*ASSIGNMENT A*.
Reproduce everything in the Blaskan navigation article from "Clicking or tapping the toggle button" down to "also closes it.".
*ASSIGNMENT B*.
Continue the Blaskan navigation article, starting after its last sentence.

━━ SOURCE EXTRACT

Menus and Interaction

How navigation menus work in the Blaskan WordPress theme: primary menu setup, mobile behavior, keyboard access, dropdown submenus, and interaction state handling.

Blaskan navigation menu showing desktop and mobile states with keyboard focus indicator

Navigation in a blog theme does two things. On desktop, it gives returning readers quick access to the sections they know. On mobile, it needs to collapse cleanly and open reliably when needed. Blaskan handles both without complexity. This article covers menu setup, mobile behavior, keyboard access, and what to expect from interaction states.

For the DOM specification underlying some of these behaviors, see the navigation reference on MDN.

Primary Menu Location

Blaskan registers one primary menu location. It appears in the site header to the right of the site name or logo.

To assign a menu:

  1. Go to Appearance > Menus
  2. Create a menu if one does not exist
  3. Add your pages, custom links, or post categories
  4. Under Menu Settings, check the Primary Menu location
  5. Save

Once assigned, the menu items appear in the header. They are ordered in the same sequence they appear in the menu editor.

Blaskan's header menu works cleanly with flat, one-level navigation. A set of six to eight top-level items is the typical practical range.

Dropdown submenus are supported. To create a submenu, add items to the menu editor and drag them slightly to the right of their parent item. WordPress shows the hierarchy indented in the menu editor. On the front end, hovering or focusing the parent item reveals the dropdown.

Some considerations with submenus:

Touch screens. Dropdown menus that activate only on hover are inaccessible on touch-based devices. Blaskan activates submenus on focus and on tap, so touch users can access them, but deeply nested structures are still awkward to navigate on a phone screen.

Cognitive load. A menu with many items and multiple levels takes longer to scan than a flat menu with fewer choices. Most reading-focused blogs function better with a flat structure. If you have a large site with many sections, consider whether a site-wide search and internal page linking handles navigation better than a complex menu.

Mobile menu capacity. When the menu collapses on mobile, all items stack vertically. Very long menus can result in a mobile navigation that requires scrolling to reach the bottom. Keep the item count manageable.

Mobile Navigation

Below the responsive breakpoint at 960px, the header navigation collapses and a hamburger toggle button appears in the header.

Clicking or tapping the toggle button opens the mobile navigation as a vertical dropdown below the header. Clicking or tapping the toggle again closes it. Clicking anywhere outside the open navigation also closes it.

The toggle button has an accessible label. Screen reader users hear the button described as a menu control with its current expanded or collapsed state.

If you observe the mobile menu not opening, the most common cause is a JavaScript conflict from another plugin. Open the browser developer console (F12, Console tab) while on the site and check for JavaScript error messages. See the support documentation for the plugin isolation steps.

━━━━
━━ RECORD SET

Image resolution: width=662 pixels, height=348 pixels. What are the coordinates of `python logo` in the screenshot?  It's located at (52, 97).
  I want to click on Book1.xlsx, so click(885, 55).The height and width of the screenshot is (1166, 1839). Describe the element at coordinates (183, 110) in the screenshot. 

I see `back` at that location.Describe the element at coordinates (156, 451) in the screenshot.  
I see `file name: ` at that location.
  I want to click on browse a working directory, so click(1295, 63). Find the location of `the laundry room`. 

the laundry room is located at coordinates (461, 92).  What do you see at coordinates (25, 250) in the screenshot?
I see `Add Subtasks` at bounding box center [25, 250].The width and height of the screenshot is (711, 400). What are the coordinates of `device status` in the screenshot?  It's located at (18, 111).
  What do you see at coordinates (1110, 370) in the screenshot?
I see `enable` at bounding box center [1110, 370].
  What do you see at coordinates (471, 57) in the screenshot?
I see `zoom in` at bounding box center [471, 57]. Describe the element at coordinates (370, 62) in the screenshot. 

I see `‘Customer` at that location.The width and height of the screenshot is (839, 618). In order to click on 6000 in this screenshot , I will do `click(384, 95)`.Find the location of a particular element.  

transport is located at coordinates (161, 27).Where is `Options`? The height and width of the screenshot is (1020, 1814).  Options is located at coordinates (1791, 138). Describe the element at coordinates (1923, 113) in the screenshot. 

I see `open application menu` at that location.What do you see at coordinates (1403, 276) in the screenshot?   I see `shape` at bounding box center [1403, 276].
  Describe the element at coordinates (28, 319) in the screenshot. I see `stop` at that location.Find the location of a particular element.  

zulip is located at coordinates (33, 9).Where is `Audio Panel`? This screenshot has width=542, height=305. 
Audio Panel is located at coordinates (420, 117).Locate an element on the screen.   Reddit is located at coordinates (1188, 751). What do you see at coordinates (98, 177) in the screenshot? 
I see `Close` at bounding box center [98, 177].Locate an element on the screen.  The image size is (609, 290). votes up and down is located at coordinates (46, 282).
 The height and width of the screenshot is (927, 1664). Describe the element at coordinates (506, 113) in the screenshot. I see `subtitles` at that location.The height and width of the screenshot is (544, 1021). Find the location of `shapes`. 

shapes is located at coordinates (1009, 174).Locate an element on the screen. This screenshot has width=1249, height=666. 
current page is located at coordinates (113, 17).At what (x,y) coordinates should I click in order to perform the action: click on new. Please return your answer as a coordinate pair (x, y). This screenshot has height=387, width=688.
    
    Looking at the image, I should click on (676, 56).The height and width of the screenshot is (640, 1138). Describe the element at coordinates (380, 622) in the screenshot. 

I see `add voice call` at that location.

━━━━

*REPLY A*.
Clicking or tapping the toggle button opens the mobile navigation as a vertical dropdown below the header. Clicking or tapping the toggle again closes it. Clicking anywhere outside the open navigation also closes it.

*REPLY B*.
Keyboard Access

Every menu item is reachable by keyboard. Tab moves focus forward through the menu. Shift+Tab moves backward. Enter and Space activate links and toggle button states. Arrow keys navigate submenu items once a parent is focused.

The focus indicator on menu items is visible: a distinct outline or color change appears on each focused element. This indicator is intentionally visible and meets contrast requirements. Removing it with CSS (:focus { outline: none }) breaks keyboard accessibility.

Interaction States

Menu links have three visual states:

  • Default: Subdued text color, no decoration
  • Hover: Text color shifts to the moss accent, light background tint
  • Active (current page): The link for the currently active page or section shows the moss color and slightly heavier weight

These states give keyboard and mouse users consistent feedback about their position in the navigation.

Before the header in the page source, Blaskan includes a skip link. This is a visually hidden link that becomes visible when focused. Keyboard users pressing Tab on any page will encounter it first. Activating it jumps focus directly to the main content area.

Screen reader users also benefit from this. It allows users who rely on assistive technology to bypass the header navigation and get directly to the content.

Do not remove the skip link or hide it in a way that prevents it from receiving focus. It is a functional accessibility feature.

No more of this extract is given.